3. Blood Meridian: Or the Evening Redness in the West by Cormac McCarthy (1985). D. H. Lawrence famously remarked that the archetypal American hero was a stoic, a loner, and a killer. Cormac McCarthy’s tale of the formation and dissolution of a band of scalp hunters in northern Mexico in the late 1840s embodies that dire maxim. Led by a soldier named Glanton and a mysterious, hairless, moral monstrosity known as the “Judge,” these freebooters wipe out Indians, Mexicans, and each other amidst a landscape of such sublime desolation one feels it leaching into their very souls.
4. Cities of the Red Night by William S. Burroughs (1981). This novel follows various plot strands – including 18th century pirates seeking to live lives of freedom according to articles written by Captain James Mission; a present-day detective, “Clem Snide, Private Asshole,” investigating the ritual sex murder of young boys, and the rise of a radioactive virus that may involve the CIA. An opium-infused apocalyptic vision from the legendary author of Naked Lunch, it is the first of the trilogy with The Places of the Dead Roads and his final novel, The Western Lands.
5. A Disaffection by James Kelman (1989). Patrick Doyle is a 29 year old Glasgow teacher in an ordinary school.
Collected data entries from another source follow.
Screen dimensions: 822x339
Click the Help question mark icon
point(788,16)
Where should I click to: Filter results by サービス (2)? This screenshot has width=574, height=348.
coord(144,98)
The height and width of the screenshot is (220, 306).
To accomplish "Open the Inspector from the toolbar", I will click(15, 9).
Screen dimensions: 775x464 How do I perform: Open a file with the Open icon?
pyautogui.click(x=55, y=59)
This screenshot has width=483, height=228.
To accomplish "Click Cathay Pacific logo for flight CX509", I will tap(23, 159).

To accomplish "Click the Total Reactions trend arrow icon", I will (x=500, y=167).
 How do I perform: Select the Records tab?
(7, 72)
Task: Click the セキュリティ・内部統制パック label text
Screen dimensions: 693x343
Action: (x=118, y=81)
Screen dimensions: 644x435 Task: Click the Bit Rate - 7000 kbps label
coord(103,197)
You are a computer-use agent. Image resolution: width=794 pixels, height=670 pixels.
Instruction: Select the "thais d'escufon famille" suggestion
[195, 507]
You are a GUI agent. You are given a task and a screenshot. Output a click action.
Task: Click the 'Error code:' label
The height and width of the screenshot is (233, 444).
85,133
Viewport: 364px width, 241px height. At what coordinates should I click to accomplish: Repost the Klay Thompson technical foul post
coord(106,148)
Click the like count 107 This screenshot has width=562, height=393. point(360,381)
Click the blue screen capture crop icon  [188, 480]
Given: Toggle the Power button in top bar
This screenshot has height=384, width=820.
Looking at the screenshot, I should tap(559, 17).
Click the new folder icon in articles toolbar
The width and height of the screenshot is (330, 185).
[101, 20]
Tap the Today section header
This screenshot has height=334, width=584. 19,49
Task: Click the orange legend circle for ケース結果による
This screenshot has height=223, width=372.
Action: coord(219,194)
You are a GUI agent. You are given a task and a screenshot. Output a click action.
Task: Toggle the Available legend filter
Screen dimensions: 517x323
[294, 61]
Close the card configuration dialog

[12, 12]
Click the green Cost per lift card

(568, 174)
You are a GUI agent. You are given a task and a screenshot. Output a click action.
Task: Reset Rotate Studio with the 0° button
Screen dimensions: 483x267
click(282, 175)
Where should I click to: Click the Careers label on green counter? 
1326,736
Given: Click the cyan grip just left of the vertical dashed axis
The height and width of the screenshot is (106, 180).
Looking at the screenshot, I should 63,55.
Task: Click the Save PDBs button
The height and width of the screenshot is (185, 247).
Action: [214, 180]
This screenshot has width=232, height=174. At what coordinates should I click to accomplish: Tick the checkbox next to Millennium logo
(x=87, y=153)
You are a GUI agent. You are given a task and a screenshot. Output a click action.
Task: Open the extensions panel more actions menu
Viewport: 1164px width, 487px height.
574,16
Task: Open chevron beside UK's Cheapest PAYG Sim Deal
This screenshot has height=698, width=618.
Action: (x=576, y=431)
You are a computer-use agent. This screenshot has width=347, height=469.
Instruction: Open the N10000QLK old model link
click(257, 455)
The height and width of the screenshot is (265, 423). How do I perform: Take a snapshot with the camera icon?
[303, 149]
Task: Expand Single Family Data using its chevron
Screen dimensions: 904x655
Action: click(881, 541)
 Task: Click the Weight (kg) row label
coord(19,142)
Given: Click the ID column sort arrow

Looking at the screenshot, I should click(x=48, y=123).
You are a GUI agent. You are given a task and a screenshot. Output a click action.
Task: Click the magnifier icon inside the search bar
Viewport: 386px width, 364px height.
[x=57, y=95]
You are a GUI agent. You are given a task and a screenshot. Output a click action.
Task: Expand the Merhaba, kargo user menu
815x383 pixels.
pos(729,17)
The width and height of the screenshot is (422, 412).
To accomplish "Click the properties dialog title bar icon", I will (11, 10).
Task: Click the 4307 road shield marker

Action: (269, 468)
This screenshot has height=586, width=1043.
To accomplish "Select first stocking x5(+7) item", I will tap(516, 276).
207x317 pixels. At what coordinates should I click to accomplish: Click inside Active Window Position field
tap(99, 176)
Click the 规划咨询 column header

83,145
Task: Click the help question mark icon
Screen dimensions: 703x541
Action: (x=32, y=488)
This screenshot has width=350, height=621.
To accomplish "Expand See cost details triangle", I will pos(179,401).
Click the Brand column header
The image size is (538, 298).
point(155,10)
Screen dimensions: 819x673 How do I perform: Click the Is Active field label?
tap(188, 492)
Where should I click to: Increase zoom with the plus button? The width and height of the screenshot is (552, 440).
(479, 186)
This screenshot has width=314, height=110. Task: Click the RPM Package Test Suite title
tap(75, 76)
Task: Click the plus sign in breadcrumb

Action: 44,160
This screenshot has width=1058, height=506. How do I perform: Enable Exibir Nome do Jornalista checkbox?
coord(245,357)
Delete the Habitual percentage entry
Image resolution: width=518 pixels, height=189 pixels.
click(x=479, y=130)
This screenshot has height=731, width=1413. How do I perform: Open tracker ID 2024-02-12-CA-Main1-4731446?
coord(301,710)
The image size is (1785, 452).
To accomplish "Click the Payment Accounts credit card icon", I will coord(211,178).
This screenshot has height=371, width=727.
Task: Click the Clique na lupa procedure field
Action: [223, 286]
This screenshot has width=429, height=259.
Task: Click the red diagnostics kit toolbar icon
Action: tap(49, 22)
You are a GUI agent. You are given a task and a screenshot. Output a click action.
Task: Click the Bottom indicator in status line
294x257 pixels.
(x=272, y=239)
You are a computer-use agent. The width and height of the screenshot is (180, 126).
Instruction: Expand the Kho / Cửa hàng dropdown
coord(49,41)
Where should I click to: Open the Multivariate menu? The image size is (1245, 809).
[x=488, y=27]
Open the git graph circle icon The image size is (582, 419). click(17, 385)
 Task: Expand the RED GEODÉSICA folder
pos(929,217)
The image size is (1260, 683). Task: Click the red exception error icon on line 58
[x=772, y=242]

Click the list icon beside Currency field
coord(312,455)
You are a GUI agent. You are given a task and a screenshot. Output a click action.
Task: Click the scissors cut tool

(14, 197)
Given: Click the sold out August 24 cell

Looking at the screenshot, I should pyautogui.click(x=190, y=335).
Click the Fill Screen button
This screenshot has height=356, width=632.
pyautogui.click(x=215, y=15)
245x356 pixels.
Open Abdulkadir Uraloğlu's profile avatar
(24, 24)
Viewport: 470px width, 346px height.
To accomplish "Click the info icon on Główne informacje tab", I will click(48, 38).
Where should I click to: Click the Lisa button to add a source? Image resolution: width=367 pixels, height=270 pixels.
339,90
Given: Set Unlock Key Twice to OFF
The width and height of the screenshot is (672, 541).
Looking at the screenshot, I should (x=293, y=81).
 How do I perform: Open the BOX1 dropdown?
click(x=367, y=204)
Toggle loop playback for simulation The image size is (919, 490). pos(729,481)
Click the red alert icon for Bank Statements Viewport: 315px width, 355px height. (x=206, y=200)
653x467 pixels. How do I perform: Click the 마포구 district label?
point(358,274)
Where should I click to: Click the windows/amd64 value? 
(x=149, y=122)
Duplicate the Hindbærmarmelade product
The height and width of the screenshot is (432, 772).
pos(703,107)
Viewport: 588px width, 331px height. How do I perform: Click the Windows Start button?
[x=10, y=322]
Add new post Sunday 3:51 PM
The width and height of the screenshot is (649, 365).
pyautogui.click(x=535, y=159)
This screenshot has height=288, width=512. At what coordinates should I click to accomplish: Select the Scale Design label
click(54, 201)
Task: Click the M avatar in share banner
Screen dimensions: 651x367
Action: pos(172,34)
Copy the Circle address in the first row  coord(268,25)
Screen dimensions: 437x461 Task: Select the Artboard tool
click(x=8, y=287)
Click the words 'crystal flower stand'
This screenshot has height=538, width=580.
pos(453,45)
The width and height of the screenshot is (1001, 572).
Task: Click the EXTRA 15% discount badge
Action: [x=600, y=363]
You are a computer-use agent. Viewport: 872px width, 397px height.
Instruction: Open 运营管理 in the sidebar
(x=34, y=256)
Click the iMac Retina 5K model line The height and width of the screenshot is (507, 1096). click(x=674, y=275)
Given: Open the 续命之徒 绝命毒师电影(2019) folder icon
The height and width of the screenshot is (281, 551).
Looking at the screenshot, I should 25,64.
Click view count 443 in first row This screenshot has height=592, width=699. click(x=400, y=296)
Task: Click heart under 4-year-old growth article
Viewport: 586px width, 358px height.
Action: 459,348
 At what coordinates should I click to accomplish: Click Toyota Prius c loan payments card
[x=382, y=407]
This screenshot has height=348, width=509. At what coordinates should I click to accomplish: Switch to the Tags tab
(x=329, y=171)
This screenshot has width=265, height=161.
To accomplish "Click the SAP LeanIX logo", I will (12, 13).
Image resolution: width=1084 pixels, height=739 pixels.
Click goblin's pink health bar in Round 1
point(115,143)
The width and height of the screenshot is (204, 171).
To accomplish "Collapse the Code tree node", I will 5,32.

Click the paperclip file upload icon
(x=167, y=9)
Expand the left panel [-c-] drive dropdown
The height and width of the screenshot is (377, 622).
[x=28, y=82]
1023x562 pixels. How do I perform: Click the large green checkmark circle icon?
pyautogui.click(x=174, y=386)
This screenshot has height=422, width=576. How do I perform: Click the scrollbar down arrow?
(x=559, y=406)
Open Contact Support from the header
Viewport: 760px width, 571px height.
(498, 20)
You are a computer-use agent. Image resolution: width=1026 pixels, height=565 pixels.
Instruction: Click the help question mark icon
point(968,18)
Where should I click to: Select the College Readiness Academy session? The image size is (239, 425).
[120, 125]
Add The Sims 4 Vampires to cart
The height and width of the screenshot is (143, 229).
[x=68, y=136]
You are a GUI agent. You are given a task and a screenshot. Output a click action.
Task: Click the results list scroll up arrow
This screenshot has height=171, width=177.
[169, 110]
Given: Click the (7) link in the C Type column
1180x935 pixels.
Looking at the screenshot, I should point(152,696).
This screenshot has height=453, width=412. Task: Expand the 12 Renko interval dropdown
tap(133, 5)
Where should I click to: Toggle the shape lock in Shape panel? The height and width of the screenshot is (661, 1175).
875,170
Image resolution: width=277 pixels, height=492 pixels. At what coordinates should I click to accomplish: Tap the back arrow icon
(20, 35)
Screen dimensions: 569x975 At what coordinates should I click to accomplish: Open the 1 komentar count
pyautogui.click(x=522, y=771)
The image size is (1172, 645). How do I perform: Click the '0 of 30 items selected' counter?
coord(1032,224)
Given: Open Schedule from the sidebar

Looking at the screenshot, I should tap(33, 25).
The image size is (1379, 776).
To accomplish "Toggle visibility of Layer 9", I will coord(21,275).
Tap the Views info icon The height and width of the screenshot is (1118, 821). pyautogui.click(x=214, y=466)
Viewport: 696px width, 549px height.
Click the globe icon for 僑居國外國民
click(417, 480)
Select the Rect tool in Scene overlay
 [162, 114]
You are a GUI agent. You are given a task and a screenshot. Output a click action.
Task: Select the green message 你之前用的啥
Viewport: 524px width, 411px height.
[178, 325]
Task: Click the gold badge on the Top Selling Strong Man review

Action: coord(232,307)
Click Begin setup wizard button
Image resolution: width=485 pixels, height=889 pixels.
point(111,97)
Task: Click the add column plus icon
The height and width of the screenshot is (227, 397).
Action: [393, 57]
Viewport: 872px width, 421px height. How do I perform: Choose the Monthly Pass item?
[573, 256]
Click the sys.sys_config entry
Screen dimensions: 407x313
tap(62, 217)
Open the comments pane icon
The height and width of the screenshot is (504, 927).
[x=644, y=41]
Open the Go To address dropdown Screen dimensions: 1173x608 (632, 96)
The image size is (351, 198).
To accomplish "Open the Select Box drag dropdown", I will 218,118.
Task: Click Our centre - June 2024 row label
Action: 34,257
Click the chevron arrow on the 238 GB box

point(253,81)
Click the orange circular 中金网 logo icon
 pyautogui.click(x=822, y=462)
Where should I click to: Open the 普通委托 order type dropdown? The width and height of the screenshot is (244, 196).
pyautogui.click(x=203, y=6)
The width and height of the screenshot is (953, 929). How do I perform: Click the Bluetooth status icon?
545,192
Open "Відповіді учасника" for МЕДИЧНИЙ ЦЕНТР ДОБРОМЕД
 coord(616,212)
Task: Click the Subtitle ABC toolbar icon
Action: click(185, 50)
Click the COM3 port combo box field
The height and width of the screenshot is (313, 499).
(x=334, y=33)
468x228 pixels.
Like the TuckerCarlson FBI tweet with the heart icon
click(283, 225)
Disaffected, frustrated and increasingly bitter at the system he is employed to maintain, Patrick begins his rebellion, fuelled by drink and his passionate, unrequited love for a fellow teacher.
6. The Brothers Karamazov by Fyodor Dostoevsky (1880). In perhaps the consummate Russian novel, Dostoevsky dramatizes the spiritual conundrums of nineteenth-century Russia through the story of three brothers and their father’s murder. Hedonistic Dmitri, tortured intellectual Ivan, and saintly Alyosha embody distinct philosophical positions, while remaining full-fledged human beings. Issues such as free will, secularism, and Russia’s unique destiny are argued not through authorial polemic, but through the confessions, diatribes, and nightmares of the characters themselves. An unsparing portrayal of human vice and weakness, the novel ultimately imparts a vision of redemption. Dostoevsky’s passion, doubt, and imaginative power compel even the secular West he scorned.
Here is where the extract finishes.